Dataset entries
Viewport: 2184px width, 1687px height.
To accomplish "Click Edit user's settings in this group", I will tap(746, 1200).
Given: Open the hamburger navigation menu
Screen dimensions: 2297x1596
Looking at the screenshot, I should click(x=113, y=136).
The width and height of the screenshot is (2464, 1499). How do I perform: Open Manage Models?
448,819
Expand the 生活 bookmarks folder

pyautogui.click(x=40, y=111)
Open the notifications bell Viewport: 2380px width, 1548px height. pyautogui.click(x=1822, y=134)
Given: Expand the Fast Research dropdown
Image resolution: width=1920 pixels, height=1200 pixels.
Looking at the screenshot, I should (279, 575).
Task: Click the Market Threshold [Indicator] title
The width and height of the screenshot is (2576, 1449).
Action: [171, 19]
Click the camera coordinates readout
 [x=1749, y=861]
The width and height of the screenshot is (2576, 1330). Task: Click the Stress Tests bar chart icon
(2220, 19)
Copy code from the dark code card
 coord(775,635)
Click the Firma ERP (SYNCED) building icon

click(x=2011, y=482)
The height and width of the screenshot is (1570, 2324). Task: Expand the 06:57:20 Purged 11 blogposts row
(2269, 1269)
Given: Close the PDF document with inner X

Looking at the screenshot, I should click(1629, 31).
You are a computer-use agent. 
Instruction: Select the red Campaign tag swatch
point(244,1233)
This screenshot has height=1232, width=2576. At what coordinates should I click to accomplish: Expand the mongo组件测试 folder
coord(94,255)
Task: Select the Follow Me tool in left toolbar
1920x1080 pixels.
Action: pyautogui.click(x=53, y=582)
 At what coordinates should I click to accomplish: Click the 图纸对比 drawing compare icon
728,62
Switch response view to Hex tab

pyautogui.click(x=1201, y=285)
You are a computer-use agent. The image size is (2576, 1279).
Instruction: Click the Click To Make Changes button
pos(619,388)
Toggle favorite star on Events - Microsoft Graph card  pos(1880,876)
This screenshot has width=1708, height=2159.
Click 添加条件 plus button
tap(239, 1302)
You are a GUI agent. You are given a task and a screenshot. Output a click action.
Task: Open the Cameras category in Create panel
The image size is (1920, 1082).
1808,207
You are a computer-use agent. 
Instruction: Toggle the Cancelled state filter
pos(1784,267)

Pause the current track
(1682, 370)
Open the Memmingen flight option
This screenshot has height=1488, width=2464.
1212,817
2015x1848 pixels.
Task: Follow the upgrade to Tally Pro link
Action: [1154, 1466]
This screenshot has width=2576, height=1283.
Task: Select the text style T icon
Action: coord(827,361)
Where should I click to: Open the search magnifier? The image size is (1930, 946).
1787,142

What is needed =>
Where the line containing "The width and height of the screenshot is (2576, 1330)." appears, start copying, and go on exactly through the last line of the data.

Your response =>
The width and height of the screenshot is (2576, 1330). Task: Click the Stress Tests bar chart icon
(2220, 19)
Copy code from the dark code card
 coord(775,635)
Click the Firma ERP (SYNCED) building icon

click(x=2011, y=482)
The height and width of the screenshot is (1570, 2324). Task: Expand the 06:57:20 Purged 11 blogposts row
(2269, 1269)
Given: Close the PDF document with inner X

Looking at the screenshot, I should click(1629, 31).
You are a computer-use agent. 
Instruction: Select the red Campaign tag swatch
point(244,1233)
This screenshot has height=1232, width=2576. At what coordinates should I click to accomplish: Expand the mongo组件测试 folder
coord(94,255)
Task: Select the Follow Me tool in left toolbar
1920x1080 pixels.
Action: pyautogui.click(x=53, y=582)
 At what coordinates should I click to accomplish: Click the 图纸对比 drawing compare icon
728,62
Switch response view to Hex tab

pyautogui.click(x=1201, y=285)
You are a computer-use agent. The image size is (2576, 1279).
Instruction: Click the Click To Make Changes button
pos(619,388)
Toggle favorite star on Events - Microsoft Graph card  pos(1880,876)
This screenshot has width=1708, height=2159.
Click 添加条件 plus button
tap(239, 1302)
You are a GUI agent. You are given a task and a screenshot. Output a click action.
Task: Open the Cameras category in Create panel
The image size is (1920, 1082).
1808,207
You are a computer-use agent. 
Instruction: Toggle the Cancelled state filter
pos(1784,267)

Pause the current track
(1682, 370)
Open the Memmingen flight option
This screenshot has height=1488, width=2464.
1212,817
2015x1848 pixels.
Task: Follow the upgrade to Tally Pro link
Action: [1154, 1466]
This screenshot has width=2576, height=1283.
Task: Select the text style T icon
Action: coord(827,361)
Where should I click to: Open the search magnifier? The image size is (1930, 946).
1787,142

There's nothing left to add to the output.